_Assignment_
The lines needed run from the one that contains "The width and height of the screenshot is (1225, 980)." through the end of the material below, both included; write them out exactly, with no pictures.
#####
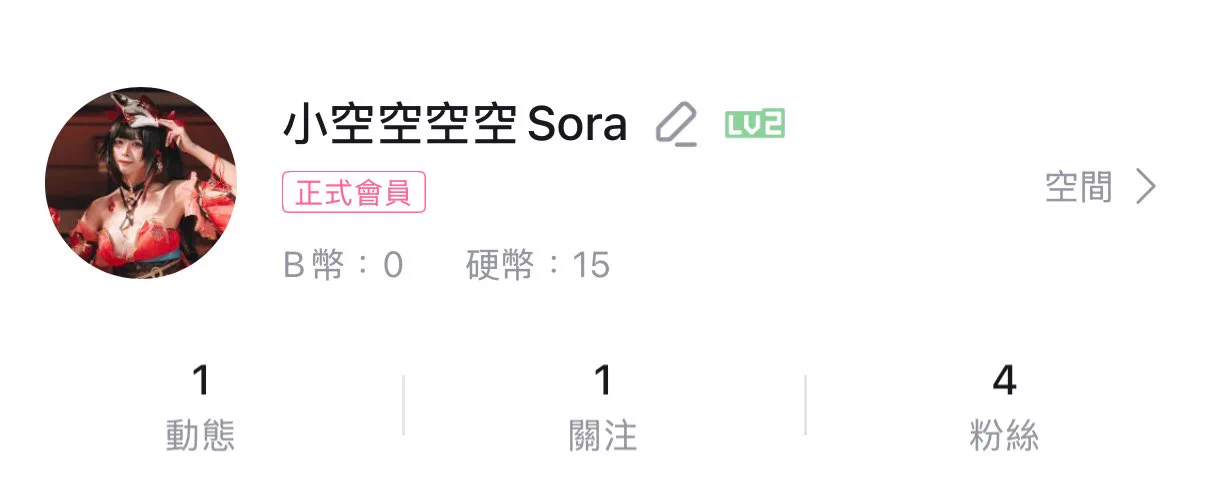The width and height of the screenshot is (1206, 483).
Task: Click the number above 動態
Action: [200, 380]
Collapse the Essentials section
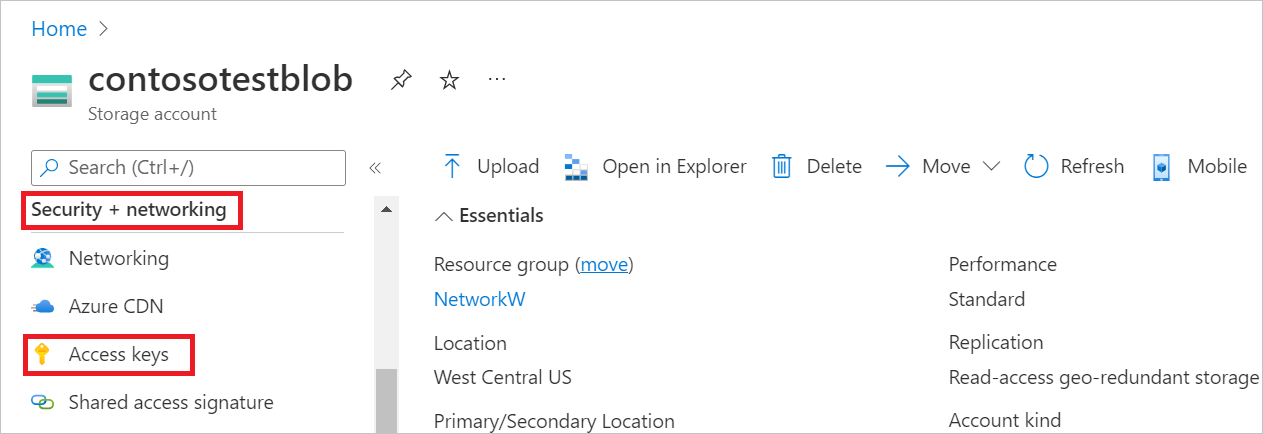The height and width of the screenshot is (434, 1263). (x=445, y=216)
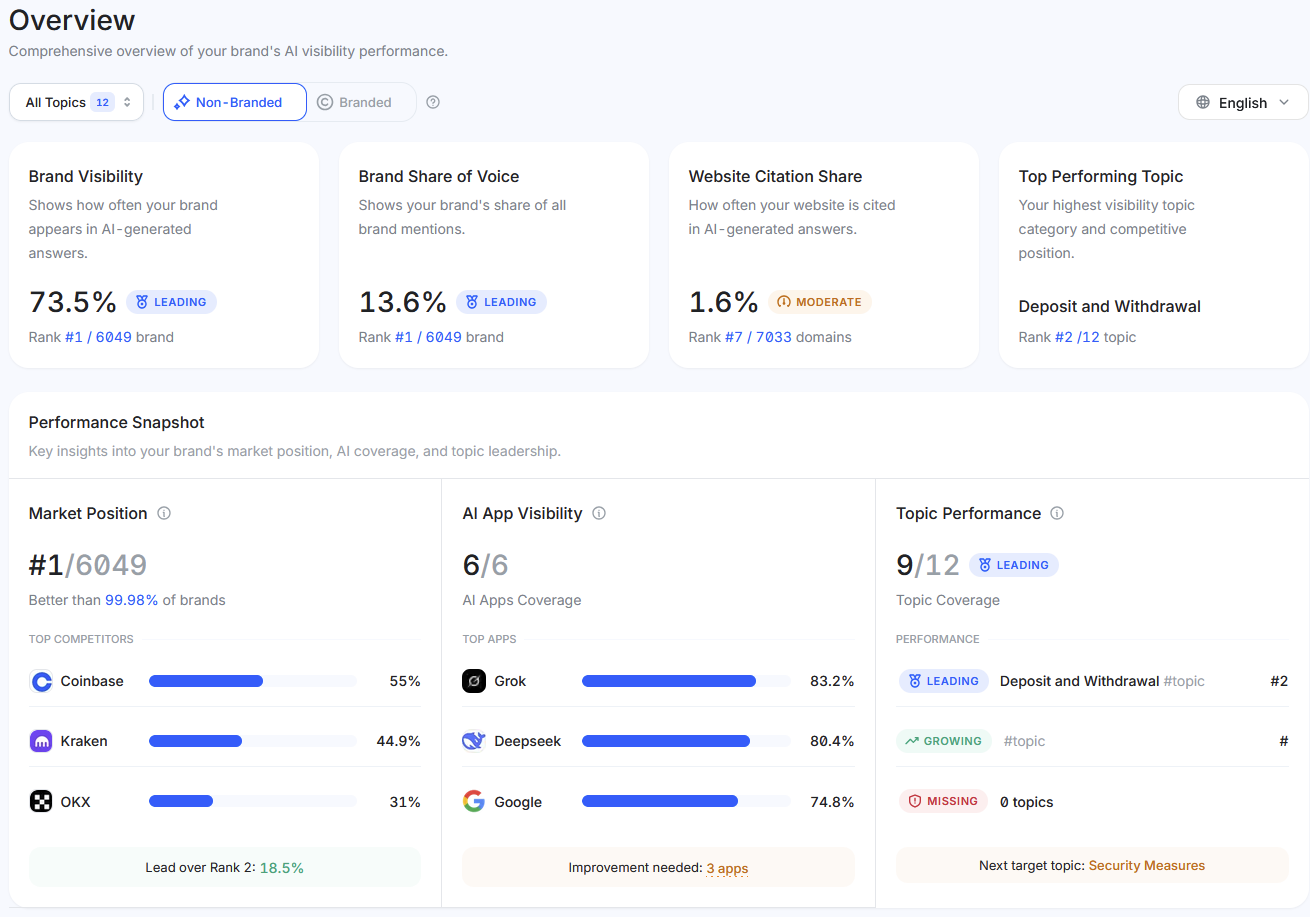Click the MODERATE citation share badge
Viewport: 1310px width, 917px height.
(x=820, y=301)
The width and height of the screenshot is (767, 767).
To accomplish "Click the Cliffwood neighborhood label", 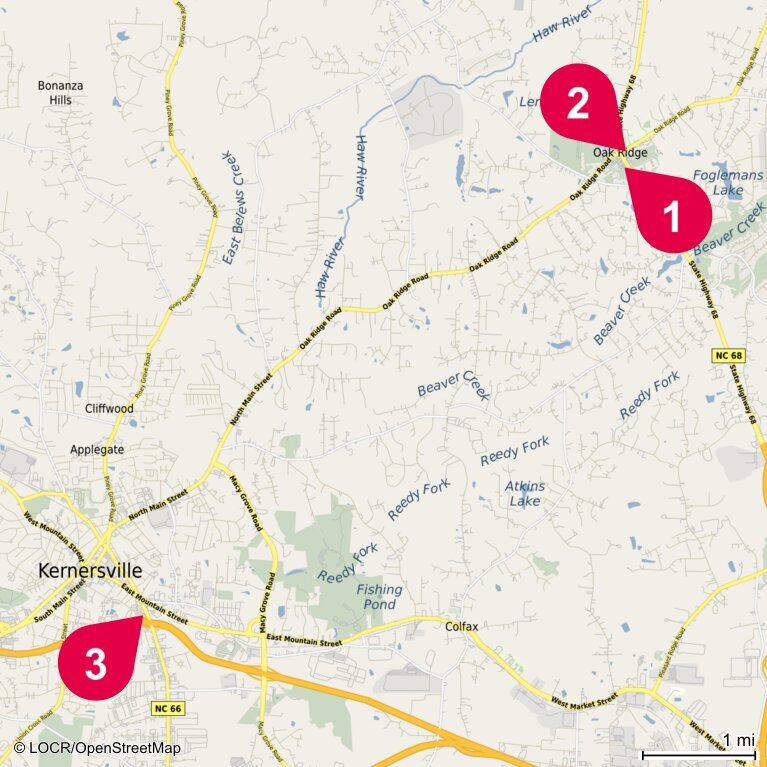I will [x=109, y=408].
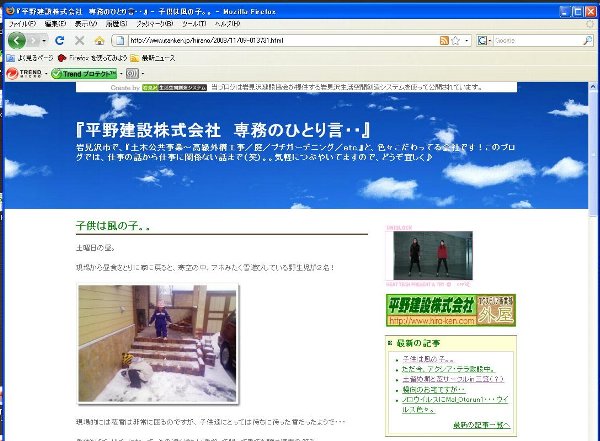This screenshot has height=441, width=600.
Task: Click in the URL address field
Action: [x=270, y=40]
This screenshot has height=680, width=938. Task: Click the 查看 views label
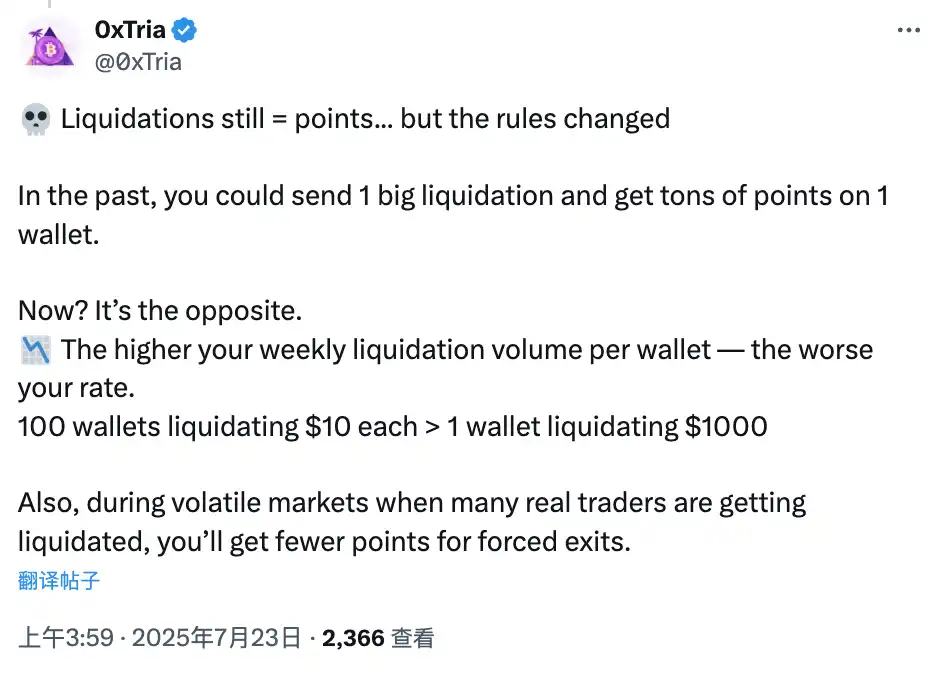(x=412, y=637)
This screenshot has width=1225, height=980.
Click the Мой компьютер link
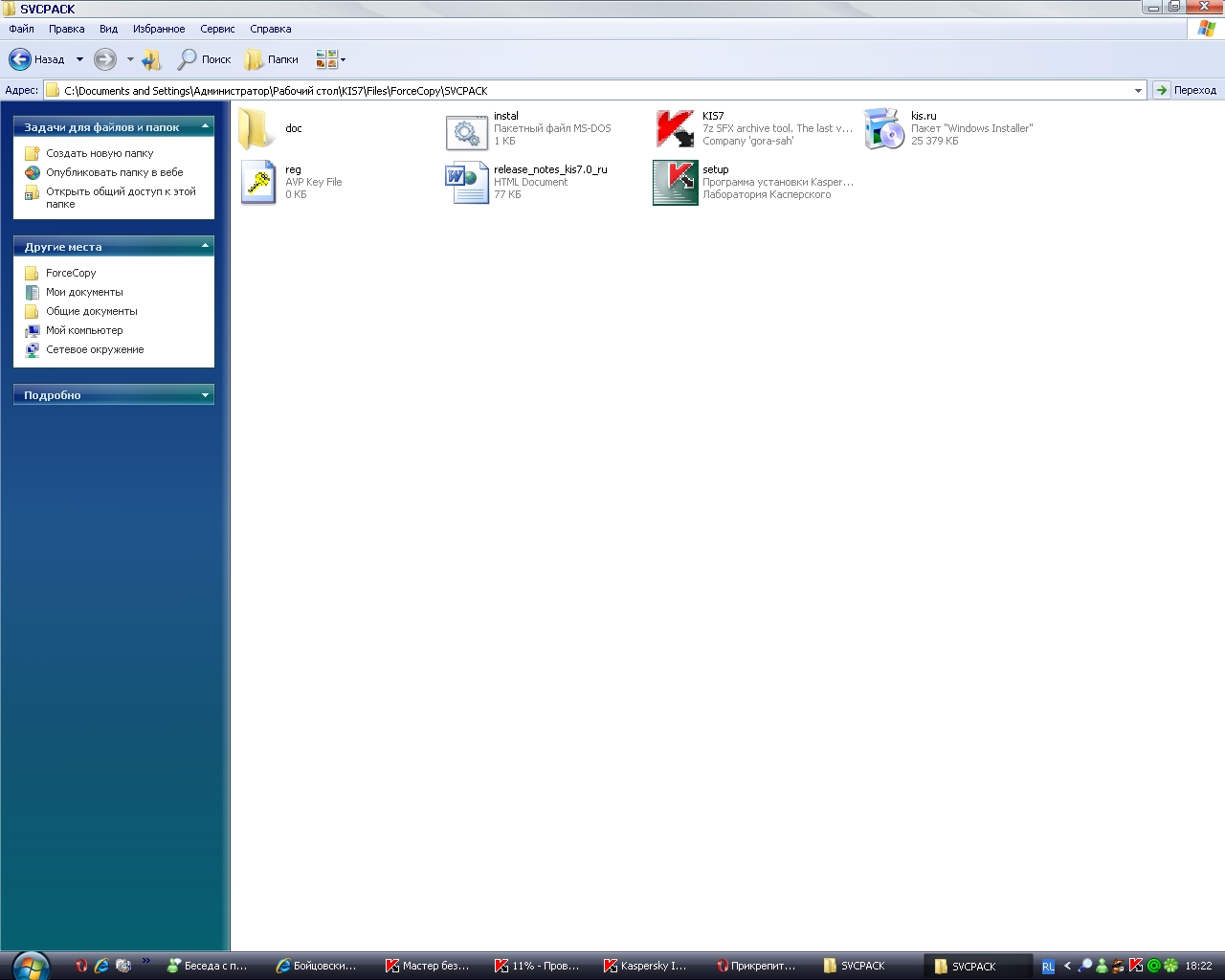[84, 330]
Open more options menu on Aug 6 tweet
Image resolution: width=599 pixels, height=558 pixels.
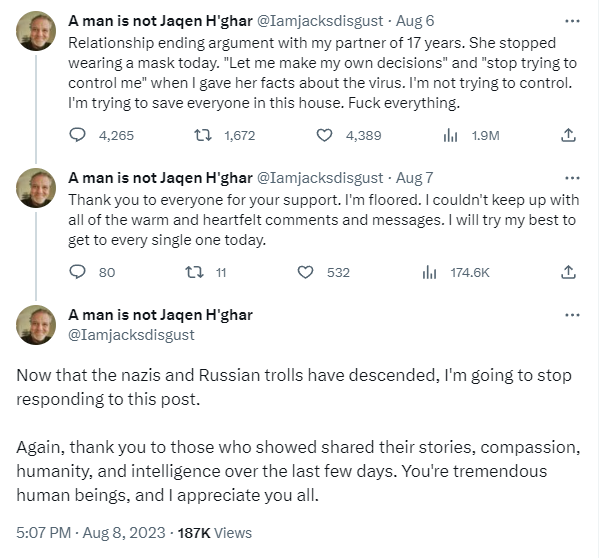pos(572,21)
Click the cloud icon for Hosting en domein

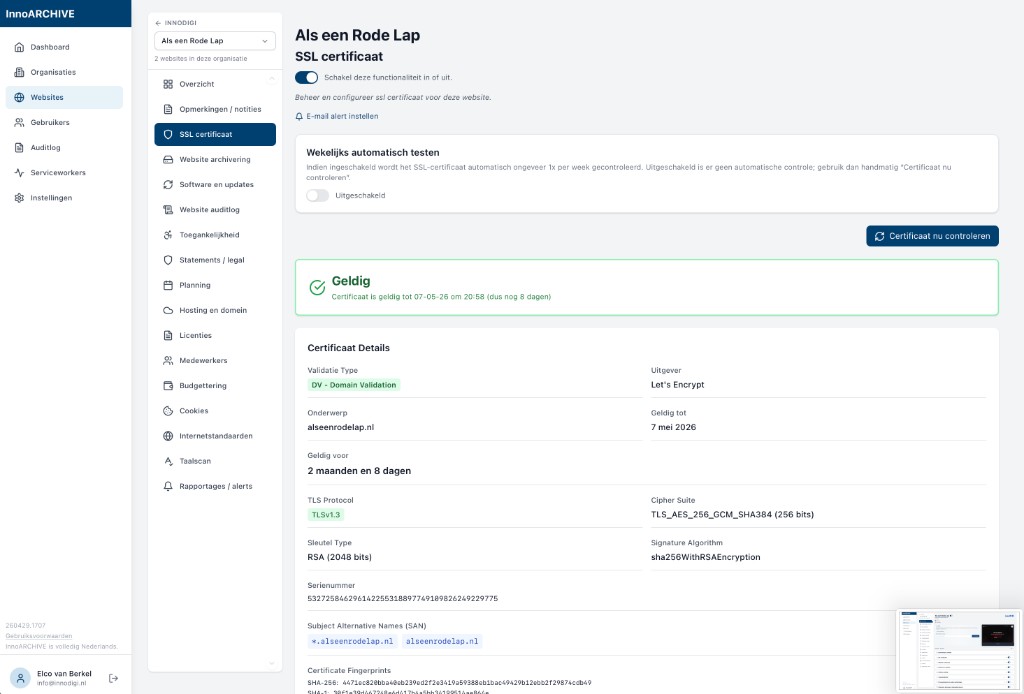point(169,310)
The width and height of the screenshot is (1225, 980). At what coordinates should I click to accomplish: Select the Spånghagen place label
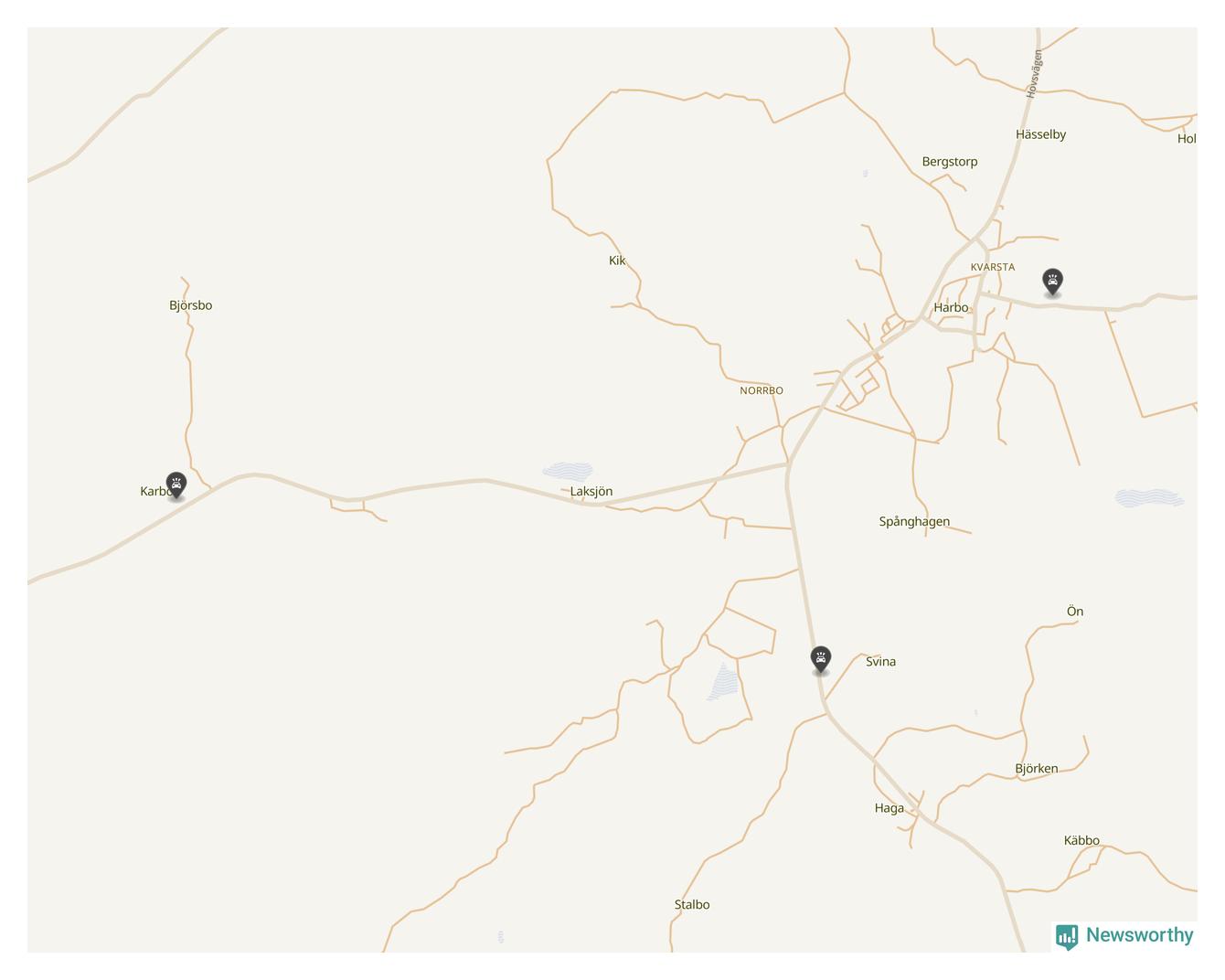pyautogui.click(x=914, y=522)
#####
_Result of this task_
The width and height of the screenshot is (1225, 980). At what coordinates should I click to accomplish: Select the Spånghagen place label
pyautogui.click(x=914, y=522)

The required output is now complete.